Controlled Failure / Practice Before It Breaks

| Shey Sewani | Toronto

Some recent conversations touched on building a culture of reliability. This post explores one piece of that: practice.

Practice Before It Breaks

Being on call is tough. It’s stressful. The page comes in, adrenaline spikes, and you’re scrambling. It’s not a fun time.

One way to make that stress manageable is to practice. If you’ve never walked through a restart, or an alert, or a login issue before it breaks then of course you’re going to freeze when it does.

Drills give you a chance to interact with the system and figure things out while it’s still calm. You simulate fire ahead of time, so when the real thing happens, you don’t panic. You’ve seen what happens and you have an idea of what to expect.

Practice in Pieces

Not every drill needs to simulate a catastrophe. Some just walk through a single action—loading a dashboard, restarting a service, deploying a config. Others mimic real-world pressure: a customer hammering on a dashboard, a long-running cron job, or support backfilling data.

That kind of mess is what actually causes most incidents. Not the infrastructure itself, but the messy edge cases—customers doing unexpected things, real load, application-layer bugs.

And while you can walk through the steps it’s better to actually perform them and see what really breaks.

Practice in Prod

Staging environments are incomplete representations of production. There’s rarely enough data, and logging and alerting usually aren’t fully wired up. But if that’s where you feel comfortable starting, that’s fine. Start there.

Eventually, though, you’ll want to practice in prod. Nothing beats production. It’s where you learn how an incident really unfolds.

Plan Your Practice

A drill isn’t supposed to be a surprise. No chaos monkey please, we don’t need more stress. So schedule the drill, pick a scope, and let other teams know what you’re doing.

Other Benefits

There’s more to practicing than just not panicking during an incident. Drills are also a way to bring people into the team, to share language and techniques, and to build camaraderie.
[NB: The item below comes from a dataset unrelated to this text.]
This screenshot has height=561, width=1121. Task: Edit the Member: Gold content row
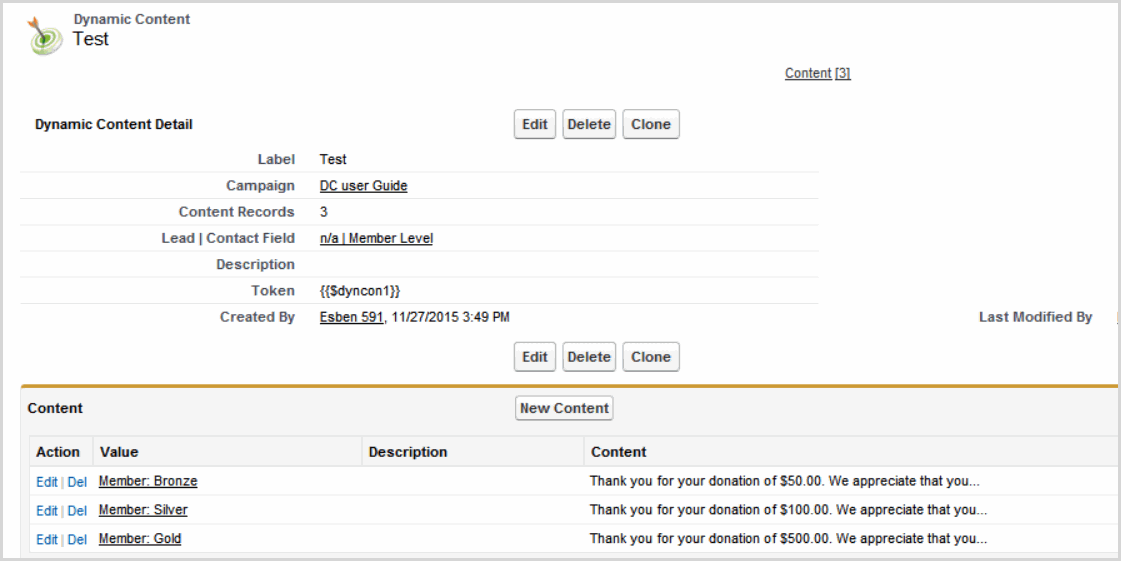(x=46, y=540)
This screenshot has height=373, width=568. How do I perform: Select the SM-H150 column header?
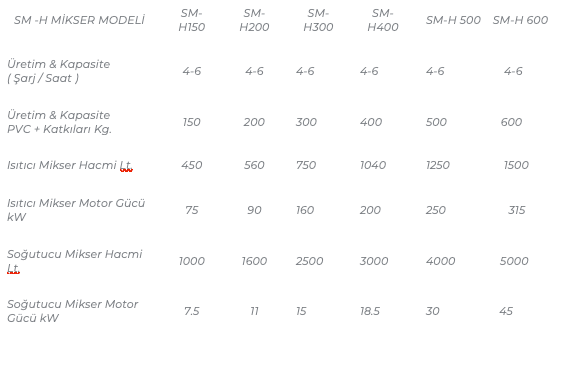pyautogui.click(x=192, y=20)

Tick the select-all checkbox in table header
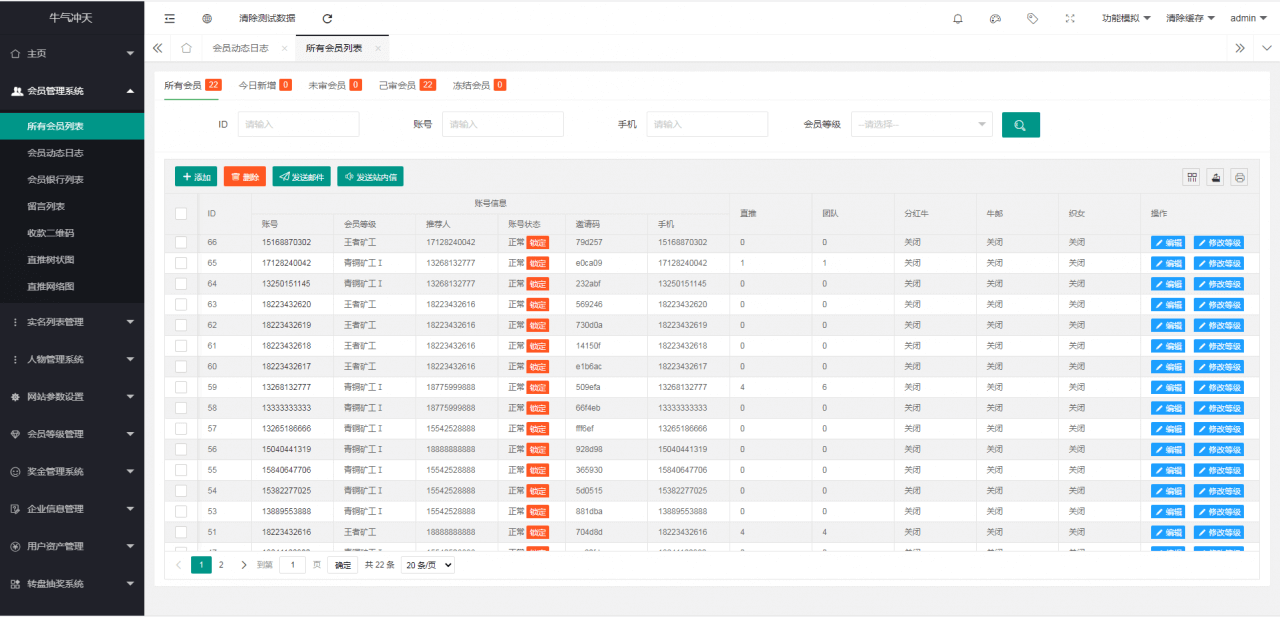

They’re also one of the simplest ways to share institutional knowledge (because no matter how much you document, some of it just lives in people’s heads). And sharing that builds trust – it helps people feel like they belong.

Conclusion

Practice doesn’t solve everything. But it lowers panic, surfaces the unknown, and builds trust.


I’ve written elsewhere about operational reviews, and there’s more to say about observability, operability, and performance. This post focuses on practice, specifically, the benefits of practice.